WHAT IS REQUIRED:
Only the lines from the one containing "The image size is (631, 379)." to the end of the records belong in the output; print them exactly.

(Recorded data)

BEGIN

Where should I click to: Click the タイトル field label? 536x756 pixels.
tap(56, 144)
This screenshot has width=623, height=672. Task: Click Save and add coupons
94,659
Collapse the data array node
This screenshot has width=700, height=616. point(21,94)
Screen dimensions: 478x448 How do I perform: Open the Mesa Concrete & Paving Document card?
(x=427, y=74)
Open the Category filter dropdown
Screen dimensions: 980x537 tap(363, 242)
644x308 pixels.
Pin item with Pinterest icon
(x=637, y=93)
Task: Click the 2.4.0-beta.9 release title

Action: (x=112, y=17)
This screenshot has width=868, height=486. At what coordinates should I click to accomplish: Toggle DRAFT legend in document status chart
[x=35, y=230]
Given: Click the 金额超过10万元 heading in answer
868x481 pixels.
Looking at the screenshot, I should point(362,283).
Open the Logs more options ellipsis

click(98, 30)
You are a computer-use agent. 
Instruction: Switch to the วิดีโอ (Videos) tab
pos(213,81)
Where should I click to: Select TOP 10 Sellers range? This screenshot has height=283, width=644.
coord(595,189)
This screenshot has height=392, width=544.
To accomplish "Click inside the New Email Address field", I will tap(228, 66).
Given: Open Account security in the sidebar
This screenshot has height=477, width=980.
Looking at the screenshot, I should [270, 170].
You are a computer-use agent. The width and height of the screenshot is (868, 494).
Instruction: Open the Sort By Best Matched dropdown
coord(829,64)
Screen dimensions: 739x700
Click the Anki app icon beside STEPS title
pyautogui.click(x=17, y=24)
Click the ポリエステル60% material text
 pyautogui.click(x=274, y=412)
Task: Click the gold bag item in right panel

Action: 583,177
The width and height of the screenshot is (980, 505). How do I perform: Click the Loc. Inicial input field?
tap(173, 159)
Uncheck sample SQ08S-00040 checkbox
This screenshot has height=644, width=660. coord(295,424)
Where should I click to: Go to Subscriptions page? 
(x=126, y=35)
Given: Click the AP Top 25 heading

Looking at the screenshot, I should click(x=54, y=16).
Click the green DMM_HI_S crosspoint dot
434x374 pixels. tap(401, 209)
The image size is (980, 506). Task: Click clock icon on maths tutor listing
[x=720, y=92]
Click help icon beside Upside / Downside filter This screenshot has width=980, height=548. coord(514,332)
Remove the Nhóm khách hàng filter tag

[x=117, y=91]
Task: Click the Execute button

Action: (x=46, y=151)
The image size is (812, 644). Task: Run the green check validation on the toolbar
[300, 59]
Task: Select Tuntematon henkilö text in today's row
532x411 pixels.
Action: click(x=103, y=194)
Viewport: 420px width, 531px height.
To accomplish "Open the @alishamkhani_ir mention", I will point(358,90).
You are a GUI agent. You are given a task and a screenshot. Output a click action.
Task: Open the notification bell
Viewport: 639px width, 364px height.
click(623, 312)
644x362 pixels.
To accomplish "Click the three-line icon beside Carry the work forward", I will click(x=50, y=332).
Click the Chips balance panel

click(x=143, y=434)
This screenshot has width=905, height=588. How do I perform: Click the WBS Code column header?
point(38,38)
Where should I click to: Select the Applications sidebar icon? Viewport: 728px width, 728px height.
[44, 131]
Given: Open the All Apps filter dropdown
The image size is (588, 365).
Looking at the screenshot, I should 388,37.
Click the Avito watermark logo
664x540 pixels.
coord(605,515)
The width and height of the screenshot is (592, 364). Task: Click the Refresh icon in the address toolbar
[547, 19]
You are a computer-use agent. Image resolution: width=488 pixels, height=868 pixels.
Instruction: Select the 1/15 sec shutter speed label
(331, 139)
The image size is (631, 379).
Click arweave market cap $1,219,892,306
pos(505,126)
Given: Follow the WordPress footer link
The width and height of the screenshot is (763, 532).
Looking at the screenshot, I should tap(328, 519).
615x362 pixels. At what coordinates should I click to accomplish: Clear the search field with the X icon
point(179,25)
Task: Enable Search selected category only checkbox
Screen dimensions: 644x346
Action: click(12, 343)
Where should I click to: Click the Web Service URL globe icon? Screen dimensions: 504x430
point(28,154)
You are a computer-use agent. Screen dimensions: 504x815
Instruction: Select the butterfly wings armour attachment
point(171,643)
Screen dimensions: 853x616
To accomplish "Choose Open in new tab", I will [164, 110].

END

TASK RESPONSE:
The image size is (631, 379).
Click arweave market cap $1,219,892,306
pos(505,126)
Given: Follow the WordPress footer link
The width and height of the screenshot is (763, 532).
Looking at the screenshot, I should tap(328, 519).
615x362 pixels. At what coordinates should I click to accomplish: Clear the search field with the X icon
point(179,25)
Task: Enable Search selected category only checkbox
Screen dimensions: 644x346
Action: click(12, 343)
Where should I click to: Click the Web Service URL globe icon? Screen dimensions: 504x430
point(28,154)
You are a computer-use agent. Screen dimensions: 504x815
Instruction: Select the butterfly wings armour attachment
point(171,643)
Screen dimensions: 853x616
To accomplish "Choose Open in new tab", I will [164, 110].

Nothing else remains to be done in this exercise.